→ Extracted text:
┌──
You'll regret using natural keys
Natural vs. Surrogate Primary Keys
- Many argue you “almost always” want an internal, synthetic primary key (int or UUID) and treat natural identifiers as regular columns with unique constraints.
- Recurrent theme: every “obviously stable” natural key eventually changes or is reused (emails, usernames, SSNs, government IDs, license plates, VINs, gamer tags, phone numbers, addresses, etc.).
- Opposing view: natural keys are essential for modelling real‑world identity and forcing you to think about what really makes an entity unique; surrogate keys don’t save you from messy external reality.
External IDs and Evolving Reality
- Multiple horror stories: systems using external IDs (SSN, national IDs, stock codes, journal ISSNs, Discord usernames, PSN/Steam logins, phone numbers) as PKs, later broken by policy changes, duplicates, format changes, gender changes, or recycled numbers.
- Strong advice from many: never use IDs you don’t control as your primary key; treat them as data + unique indexes and keep a stable internal ID.
Practical Schema Design Patterns
- Common compromise: synthetic PK + natural “business key” enforced via UNIQUE, possibly composite.
- Natural keys often work fine as alternate keys and for human‑facing lookups, but not as PKs that propagate everywhere via foreign keys.
- Some note you can refer to alternate unique keys in foreign keys (not just PKs), though ORMs often push toward a single synthetic PK.
Performance and UUID Debates
- Pro‑surrogate camp highlights:
- Smaller, fixed‑size integer PKs make indexes and joins cheaper.
- Sequential or k‑sortable keys (auto‑increment, UUIDv7, Snowflake‑style) avoid B‑tree fragmentation; pure UUIDv4 can hurt at scale.
└──
→ Problems and tasks:
a – Rewrite the natural keys discussion's paragraph beginning "Multiple horror stories" as a short bulleted list, keeping its main facts.
b – List every section heading that appears under the title of the natural keys discussion.
c – Reproduce word for word the passage of the natural keys discussion that starts at the words "- Recurrent theme: every" and ends after "numbers, addresses, etc.).".
Work only from the text above.

→ Information supplied:
┌──
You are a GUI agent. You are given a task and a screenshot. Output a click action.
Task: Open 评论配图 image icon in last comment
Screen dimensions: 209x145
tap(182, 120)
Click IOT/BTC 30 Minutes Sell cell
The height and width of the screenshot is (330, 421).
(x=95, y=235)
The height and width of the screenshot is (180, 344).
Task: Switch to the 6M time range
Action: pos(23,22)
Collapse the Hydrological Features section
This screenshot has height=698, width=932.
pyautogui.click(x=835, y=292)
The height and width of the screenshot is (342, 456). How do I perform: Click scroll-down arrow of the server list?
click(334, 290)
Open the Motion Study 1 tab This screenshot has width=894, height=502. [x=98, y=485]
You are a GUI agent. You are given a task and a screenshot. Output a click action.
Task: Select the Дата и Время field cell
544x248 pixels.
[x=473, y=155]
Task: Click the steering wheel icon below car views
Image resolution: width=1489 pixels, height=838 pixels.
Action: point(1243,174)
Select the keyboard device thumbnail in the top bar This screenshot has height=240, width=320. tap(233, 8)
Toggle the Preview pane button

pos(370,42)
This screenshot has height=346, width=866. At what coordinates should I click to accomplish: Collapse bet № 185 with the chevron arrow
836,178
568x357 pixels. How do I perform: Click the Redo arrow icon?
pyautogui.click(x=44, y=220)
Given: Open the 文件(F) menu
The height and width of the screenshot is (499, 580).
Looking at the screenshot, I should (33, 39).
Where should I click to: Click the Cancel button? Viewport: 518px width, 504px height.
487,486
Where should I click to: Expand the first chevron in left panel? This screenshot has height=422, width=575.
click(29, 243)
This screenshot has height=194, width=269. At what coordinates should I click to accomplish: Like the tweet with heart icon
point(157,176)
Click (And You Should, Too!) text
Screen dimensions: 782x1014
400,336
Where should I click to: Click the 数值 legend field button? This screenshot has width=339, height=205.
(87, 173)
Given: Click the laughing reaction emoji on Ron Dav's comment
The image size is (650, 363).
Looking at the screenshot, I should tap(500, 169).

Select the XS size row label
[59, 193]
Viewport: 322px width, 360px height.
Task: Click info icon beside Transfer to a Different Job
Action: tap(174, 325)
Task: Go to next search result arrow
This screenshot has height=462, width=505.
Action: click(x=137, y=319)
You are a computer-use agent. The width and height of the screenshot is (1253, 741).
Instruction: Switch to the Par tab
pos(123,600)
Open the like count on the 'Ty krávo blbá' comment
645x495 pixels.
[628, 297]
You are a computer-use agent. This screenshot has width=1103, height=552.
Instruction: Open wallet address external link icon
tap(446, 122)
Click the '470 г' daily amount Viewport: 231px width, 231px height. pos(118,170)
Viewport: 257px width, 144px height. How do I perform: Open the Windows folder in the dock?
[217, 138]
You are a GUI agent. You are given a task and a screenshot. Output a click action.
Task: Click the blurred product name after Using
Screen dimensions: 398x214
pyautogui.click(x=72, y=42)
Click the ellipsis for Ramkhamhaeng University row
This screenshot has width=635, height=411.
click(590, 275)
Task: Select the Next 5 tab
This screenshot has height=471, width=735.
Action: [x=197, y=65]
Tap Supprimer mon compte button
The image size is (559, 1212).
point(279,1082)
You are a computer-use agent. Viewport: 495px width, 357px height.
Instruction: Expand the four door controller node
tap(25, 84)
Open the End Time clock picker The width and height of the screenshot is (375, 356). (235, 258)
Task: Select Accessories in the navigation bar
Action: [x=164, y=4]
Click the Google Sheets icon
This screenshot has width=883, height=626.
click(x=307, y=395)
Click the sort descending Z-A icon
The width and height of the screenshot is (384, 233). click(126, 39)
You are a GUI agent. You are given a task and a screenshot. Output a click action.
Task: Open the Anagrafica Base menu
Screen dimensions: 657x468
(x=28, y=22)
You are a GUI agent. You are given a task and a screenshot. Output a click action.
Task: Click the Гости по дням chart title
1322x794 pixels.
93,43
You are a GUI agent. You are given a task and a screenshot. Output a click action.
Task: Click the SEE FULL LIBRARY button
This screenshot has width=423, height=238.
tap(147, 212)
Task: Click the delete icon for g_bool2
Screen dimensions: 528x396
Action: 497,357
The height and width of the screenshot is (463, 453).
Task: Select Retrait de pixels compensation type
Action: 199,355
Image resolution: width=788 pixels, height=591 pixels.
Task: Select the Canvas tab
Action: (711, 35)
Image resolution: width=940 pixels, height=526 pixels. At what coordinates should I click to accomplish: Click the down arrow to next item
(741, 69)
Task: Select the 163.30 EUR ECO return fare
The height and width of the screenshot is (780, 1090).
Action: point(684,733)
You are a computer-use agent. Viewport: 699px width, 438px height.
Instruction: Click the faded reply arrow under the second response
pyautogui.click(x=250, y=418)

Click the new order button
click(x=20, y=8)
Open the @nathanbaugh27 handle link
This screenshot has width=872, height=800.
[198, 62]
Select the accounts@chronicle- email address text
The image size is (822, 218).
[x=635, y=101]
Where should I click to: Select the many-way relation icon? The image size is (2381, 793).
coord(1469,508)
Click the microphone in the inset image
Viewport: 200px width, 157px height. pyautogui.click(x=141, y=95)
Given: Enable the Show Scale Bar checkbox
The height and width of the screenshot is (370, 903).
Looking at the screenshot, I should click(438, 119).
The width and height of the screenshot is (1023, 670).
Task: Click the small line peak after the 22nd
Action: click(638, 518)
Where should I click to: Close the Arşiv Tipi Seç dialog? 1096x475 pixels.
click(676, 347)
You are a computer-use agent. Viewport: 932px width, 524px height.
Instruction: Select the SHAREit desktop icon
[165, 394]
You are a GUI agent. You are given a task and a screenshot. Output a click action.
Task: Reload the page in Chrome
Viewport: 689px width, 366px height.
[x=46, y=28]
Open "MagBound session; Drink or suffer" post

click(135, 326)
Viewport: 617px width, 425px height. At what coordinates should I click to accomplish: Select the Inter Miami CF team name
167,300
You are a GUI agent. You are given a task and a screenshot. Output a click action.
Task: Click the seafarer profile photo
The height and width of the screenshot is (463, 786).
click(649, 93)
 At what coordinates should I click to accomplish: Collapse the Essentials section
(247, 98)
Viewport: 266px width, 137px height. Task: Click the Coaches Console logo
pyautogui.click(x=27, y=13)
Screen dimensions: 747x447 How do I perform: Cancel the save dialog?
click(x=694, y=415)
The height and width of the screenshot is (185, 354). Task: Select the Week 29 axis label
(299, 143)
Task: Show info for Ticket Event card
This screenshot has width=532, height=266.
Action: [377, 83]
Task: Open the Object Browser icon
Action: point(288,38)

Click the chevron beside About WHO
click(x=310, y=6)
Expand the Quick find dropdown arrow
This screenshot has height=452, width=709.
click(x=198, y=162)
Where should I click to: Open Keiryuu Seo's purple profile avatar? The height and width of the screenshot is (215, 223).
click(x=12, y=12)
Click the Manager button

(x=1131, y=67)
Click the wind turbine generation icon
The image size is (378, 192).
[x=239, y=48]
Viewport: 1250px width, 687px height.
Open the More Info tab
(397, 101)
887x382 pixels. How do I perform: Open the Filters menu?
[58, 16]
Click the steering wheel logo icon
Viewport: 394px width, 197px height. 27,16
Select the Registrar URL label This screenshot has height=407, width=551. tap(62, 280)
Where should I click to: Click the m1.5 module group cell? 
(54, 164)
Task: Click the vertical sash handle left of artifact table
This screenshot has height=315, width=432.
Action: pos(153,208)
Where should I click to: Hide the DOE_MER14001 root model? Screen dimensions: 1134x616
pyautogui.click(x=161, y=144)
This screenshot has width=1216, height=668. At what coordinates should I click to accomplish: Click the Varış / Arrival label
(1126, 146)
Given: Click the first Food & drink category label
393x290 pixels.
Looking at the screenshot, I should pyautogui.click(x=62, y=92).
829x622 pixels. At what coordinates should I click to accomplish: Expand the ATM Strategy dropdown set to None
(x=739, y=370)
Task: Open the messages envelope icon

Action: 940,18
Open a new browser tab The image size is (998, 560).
└──
→ Solutions for each task:
a –
- Many horror stories involve systems that used external IDs as primary keys.
- Examples: SSNs, national IDs, stock codes, journal ISSNs, Discord usernames, PSN/Steam logins, phone numbers.
- These keys later broke because of policy changes, duplicates, format changes, gender changes, or recycled numbers.

b –
- Natural vs. Surrogate Primary Keys
- External IDs and Evolving Reality
- Practical Schema Design Patterns
- Performance and UUID Debates

c –
- Recurrent theme: every “obviously stable” natural key eventually changes or is reused (emails, usernames, SSNs, government IDs, license plates, VINs, gamer tags, phone numbers, addresses, etc.).